Это была старая папина шутка. Он любил повторять, что задаст любому, кто обидит кого-нибудь из его дочек. Поэтому я и не рассказала отцу о поцелуе Джейсона и Дженни – решила, что это тот самый случай, когда не стоило испытывать его самообладание и заставлять почтенного отца семейства драться врукопашную с недостойным сопляком.
– Нет. Но если он тебя обидит, то непременно побью.
Разговор немного меня успокоил. Я попрощалась, а когда повесила трубку и повернулась, то обнаружила, что Уайатт стоит возле кухонного стола, скрестив руки на груди, и с интересом наблюдает за мной.
– Он ничего тебе не сказал, так ведь?
– Обещал, что ты сам все расскажешь, а если не сделаешь этого, то он непременно с тобой разберется.
Надо признаться, что правду я немного исказила. Но ведь Уайатт не мог слышать, что сказал отец на самом деле.
– Не волнуйся, ни о чем плохом или некрасивом речь не шла. – Уайатт направился к холодильнику. – Как насчет завтрака? Самое быстрое – это яичница с беконом и тосты.
– Великолепно. Хочешь, я помогу?
– Боюсь, что сейчас от тебя толку мало. Лучше сядь где-нибудь в сторонке и не мешай. Этим ты внесешь значительный вклад в общее дело.

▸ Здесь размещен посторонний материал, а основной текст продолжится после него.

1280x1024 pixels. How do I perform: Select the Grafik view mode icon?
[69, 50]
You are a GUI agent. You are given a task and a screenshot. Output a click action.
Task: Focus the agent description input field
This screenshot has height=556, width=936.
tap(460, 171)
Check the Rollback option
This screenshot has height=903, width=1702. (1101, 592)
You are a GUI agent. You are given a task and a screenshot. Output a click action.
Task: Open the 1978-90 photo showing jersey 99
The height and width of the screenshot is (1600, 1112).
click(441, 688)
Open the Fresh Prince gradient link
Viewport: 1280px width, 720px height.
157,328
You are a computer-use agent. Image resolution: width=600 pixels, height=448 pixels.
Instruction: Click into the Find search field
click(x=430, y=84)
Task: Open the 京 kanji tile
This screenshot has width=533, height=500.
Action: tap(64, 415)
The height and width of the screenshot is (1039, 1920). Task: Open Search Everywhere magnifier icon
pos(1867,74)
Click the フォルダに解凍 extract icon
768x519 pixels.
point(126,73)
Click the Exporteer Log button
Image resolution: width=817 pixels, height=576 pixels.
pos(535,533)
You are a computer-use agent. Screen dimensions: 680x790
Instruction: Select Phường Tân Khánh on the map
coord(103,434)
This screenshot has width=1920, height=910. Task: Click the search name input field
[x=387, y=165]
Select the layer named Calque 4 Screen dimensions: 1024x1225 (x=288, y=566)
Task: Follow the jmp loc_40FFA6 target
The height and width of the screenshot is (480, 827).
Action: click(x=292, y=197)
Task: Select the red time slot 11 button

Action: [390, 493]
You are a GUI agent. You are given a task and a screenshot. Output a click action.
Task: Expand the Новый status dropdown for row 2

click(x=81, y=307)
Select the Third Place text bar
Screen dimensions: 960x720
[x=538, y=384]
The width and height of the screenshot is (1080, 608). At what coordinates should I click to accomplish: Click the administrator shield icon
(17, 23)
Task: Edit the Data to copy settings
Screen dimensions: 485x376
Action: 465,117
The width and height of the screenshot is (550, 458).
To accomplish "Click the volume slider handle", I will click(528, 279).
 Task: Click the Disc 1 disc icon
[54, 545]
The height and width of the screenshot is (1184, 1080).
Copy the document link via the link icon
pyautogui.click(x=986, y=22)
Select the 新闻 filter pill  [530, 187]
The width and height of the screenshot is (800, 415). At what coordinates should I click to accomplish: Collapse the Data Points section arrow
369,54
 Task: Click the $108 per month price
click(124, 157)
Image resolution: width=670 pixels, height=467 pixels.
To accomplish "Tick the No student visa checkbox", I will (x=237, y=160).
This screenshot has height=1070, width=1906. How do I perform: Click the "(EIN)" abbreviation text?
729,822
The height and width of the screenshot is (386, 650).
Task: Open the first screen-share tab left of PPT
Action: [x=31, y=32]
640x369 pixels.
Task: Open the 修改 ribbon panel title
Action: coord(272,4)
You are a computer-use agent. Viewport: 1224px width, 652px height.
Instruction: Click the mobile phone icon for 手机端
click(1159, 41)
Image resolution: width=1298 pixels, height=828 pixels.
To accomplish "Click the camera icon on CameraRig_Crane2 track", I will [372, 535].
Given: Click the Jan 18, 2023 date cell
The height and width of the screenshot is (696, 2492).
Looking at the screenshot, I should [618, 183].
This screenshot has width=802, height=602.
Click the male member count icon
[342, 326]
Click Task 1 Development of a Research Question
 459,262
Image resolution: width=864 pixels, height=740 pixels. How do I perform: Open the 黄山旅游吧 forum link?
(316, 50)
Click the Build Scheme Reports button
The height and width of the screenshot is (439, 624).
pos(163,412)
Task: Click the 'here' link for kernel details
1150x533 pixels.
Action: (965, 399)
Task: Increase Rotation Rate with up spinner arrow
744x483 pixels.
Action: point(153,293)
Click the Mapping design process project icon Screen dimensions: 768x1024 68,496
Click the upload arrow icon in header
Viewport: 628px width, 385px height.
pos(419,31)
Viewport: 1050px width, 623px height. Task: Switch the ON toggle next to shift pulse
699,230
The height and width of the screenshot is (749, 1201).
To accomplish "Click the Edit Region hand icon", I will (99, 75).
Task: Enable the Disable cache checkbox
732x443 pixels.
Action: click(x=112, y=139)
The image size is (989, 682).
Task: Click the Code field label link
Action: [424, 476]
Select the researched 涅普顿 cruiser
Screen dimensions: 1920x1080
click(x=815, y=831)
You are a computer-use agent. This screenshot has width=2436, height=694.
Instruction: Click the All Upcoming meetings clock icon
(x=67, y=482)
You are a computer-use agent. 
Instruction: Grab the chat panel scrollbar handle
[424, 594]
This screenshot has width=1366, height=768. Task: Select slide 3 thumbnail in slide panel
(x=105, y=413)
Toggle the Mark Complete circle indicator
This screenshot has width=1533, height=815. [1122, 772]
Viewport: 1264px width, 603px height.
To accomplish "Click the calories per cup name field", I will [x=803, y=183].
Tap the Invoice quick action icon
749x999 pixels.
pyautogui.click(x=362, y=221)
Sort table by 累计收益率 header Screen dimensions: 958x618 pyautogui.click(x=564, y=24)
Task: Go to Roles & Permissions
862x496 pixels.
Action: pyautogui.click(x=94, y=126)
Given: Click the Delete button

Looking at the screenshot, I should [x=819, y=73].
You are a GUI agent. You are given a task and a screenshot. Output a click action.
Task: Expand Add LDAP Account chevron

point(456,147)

Я села и начала осматривать кухню. Как ни странно, кухня, оснащенная по последнему слову техники, не выглядела современной.
– Сколько лет этому дому?
– Построен в начале прошлого века. Так что ему чуть больше ста лет. Задуман как сельская усадьба, но потом пару раз перестраивался. Когда я его купил, то тоже начал с ремонта: убрал несколько внутренних стен, чтобы придать объем и сделать помещения более удобными, добавил пару ванных комнат. Наверху их три, и еще одна здесь, на первом этаже. Дом достаточно большой. Завтра все покажу.
– А сколько спален?
– Четыре. Раньше было шесть маленьких, но всего одна ванная. Я переделал: увеличил спальни и встроенные шкафы и добавил ванные. Так будет легче продать, если вдруг решу тронуться с места.
– Разве ты собираешься переезжать?
Конечно, для одного человека этот дом слишком велик, но, судя по кухне, он был уютным и ухоженным. Уайатт пожал плечами:
– Это мой родной город, и мне здесь вполне комфортно, тем более что и все мои родственники живут здесь. Но ведь где-то может появиться более перспективная и интересная работа. Как знать, что тебе готовит будущее?
Очень трезвый взгляд на жизнь и вполне совпадает с моим собственным. Лично я очень люблю свой дом, но разве можно предсказать будущее? Умный и энергичный человек должен быть гибким и подвижным в устройстве собственной жизни.
Очень скоро на столе появились две тарелки с яичницей и жареным беконом, тосты и два стакана молока. Кроме этого, в качестве десерта рядом с моей тарелкой появились две таблетки антибиотика и одна – анальгетика.
Я не стала устраивать капризов по поводу анальгетика, так как не очень хорошо знаю, что такое боль, и не хочу страдать.
За едой меня одолела зевота. Уайатт сполоснул тарелки и сунул их в посудомоечную машину. Потом снял меня со стула и уселся сам, а меня посадил к себе на колени.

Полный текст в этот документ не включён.